● **MATERIAL FOR THE TASK**

====

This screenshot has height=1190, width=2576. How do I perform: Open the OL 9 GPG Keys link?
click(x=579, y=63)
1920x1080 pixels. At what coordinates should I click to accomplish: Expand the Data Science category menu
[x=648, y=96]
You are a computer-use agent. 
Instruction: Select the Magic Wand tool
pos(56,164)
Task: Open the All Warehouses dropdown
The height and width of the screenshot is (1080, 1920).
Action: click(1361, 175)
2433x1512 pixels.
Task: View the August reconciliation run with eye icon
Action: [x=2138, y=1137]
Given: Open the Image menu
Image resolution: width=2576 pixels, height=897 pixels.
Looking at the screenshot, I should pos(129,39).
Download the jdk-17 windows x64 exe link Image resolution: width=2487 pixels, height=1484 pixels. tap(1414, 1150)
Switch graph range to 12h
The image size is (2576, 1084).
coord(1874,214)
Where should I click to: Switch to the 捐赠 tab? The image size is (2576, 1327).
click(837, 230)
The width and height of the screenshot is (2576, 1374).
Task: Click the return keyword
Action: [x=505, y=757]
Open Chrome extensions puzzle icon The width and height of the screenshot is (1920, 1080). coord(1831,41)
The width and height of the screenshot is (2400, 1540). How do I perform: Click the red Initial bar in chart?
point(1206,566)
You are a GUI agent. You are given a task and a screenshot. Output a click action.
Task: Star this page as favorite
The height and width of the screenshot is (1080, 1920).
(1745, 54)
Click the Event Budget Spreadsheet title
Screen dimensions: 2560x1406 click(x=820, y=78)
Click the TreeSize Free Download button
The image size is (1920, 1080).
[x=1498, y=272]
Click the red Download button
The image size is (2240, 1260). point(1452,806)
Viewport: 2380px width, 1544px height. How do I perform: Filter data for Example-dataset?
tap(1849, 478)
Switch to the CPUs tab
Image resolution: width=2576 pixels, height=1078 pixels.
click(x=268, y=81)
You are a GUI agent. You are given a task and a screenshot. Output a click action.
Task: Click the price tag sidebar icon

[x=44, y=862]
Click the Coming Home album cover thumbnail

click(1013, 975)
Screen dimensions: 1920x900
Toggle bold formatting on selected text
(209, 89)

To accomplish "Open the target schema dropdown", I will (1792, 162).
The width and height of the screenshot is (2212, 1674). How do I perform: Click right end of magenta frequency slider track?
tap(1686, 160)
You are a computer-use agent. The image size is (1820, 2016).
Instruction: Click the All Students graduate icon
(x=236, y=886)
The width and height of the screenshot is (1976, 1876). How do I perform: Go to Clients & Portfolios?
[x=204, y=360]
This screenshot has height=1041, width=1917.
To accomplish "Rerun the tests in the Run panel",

====

● **INSTRUCTIONS FOR THE TASK**
The complete listing is needed again, with each line reproduced exactly.

● **EXERCISE ANSWER**
This screenshot has height=1190, width=2576. How do I perform: Open the OL 9 GPG Keys link?
click(x=579, y=63)
1920x1080 pixels. At what coordinates should I click to accomplish: Expand the Data Science category menu
[x=648, y=96]
You are a computer-use agent. 
Instruction: Select the Magic Wand tool
pos(56,164)
Task: Open the All Warehouses dropdown
The height and width of the screenshot is (1080, 1920).
Action: click(1361, 175)
2433x1512 pixels.
Task: View the August reconciliation run with eye icon
Action: [x=2138, y=1137]
Given: Open the Image menu
Image resolution: width=2576 pixels, height=897 pixels.
Looking at the screenshot, I should pos(129,39).
Download the jdk-17 windows x64 exe link Image resolution: width=2487 pixels, height=1484 pixels. tap(1414, 1150)
Switch graph range to 12h
The image size is (2576, 1084).
coord(1874,214)
Where should I click to: Switch to the 捐赠 tab? The image size is (2576, 1327).
click(837, 230)
The width and height of the screenshot is (2576, 1374).
Task: Click the return keyword
Action: [x=505, y=757]
Open Chrome extensions puzzle icon The width and height of the screenshot is (1920, 1080). coord(1831,41)
The width and height of the screenshot is (2400, 1540). How do I perform: Click the red Initial bar in chart?
point(1206,566)
You are a GUI agent. You are given a task and a screenshot. Output a click action.
Task: Star this page as favorite
The height and width of the screenshot is (1080, 1920).
(1745, 54)
Click the Event Budget Spreadsheet title
Screen dimensions: 2560x1406 click(x=820, y=78)
Click the TreeSize Free Download button
The image size is (1920, 1080).
[x=1498, y=272]
Click the red Download button
The image size is (2240, 1260). point(1452,806)
Viewport: 2380px width, 1544px height. How do I perform: Filter data for Example-dataset?
tap(1849, 478)
Switch to the CPUs tab
Image resolution: width=2576 pixels, height=1078 pixels.
click(x=268, y=81)
You are a GUI agent. You are given a task and a screenshot. Output a click action.
Task: Click the price tag sidebar icon

[x=44, y=862]
Click the Coming Home album cover thumbnail

click(1013, 975)
Screen dimensions: 1920x900
Toggle bold formatting on selected text
(209, 89)

To accomplish "Open the target schema dropdown", I will (1792, 162).
The width and height of the screenshot is (2212, 1674). How do I perform: Click right end of magenta frequency slider track?
tap(1686, 160)
You are a computer-use agent. The image size is (1820, 2016).
Instruction: Click the All Students graduate icon
(x=236, y=886)
The width and height of the screenshot is (1976, 1876). How do I perform: Go to Clients & Portfolios?
[x=204, y=360]
This screenshot has height=1041, width=1917.
To accomplish "Rerun the tests in the Run panel",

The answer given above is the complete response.